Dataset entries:
--------------------------------
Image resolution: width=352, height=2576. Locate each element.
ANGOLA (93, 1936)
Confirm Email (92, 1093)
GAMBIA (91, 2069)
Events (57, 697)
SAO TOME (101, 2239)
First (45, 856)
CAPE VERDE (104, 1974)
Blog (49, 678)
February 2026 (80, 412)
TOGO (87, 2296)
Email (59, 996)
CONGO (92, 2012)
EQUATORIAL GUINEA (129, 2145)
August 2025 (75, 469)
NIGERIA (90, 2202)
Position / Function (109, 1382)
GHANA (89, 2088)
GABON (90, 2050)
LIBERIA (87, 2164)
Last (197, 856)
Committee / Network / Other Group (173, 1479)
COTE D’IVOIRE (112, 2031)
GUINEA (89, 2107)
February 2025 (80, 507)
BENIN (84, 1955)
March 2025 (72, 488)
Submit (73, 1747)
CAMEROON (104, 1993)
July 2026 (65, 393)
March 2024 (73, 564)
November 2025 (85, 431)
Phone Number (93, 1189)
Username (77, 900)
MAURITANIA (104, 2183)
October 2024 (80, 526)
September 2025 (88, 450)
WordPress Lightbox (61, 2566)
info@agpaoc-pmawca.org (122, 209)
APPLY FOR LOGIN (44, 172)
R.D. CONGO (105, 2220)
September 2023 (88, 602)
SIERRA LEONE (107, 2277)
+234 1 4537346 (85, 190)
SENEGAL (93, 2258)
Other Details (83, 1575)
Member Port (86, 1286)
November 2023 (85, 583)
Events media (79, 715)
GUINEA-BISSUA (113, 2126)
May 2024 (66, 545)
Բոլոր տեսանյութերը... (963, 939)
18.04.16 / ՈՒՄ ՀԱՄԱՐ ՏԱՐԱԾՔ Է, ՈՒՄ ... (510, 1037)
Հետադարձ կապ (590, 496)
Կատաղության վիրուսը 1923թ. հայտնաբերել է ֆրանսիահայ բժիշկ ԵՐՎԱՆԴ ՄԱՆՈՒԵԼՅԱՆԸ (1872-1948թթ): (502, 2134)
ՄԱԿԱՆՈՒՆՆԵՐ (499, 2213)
--------------------------------
:: REQUIRED ACTION ::
The response should consist of the number of lines in the data that hold the word "GUINEA", with nothing added.

:: SOLUTION FOR THIS TASK ::
3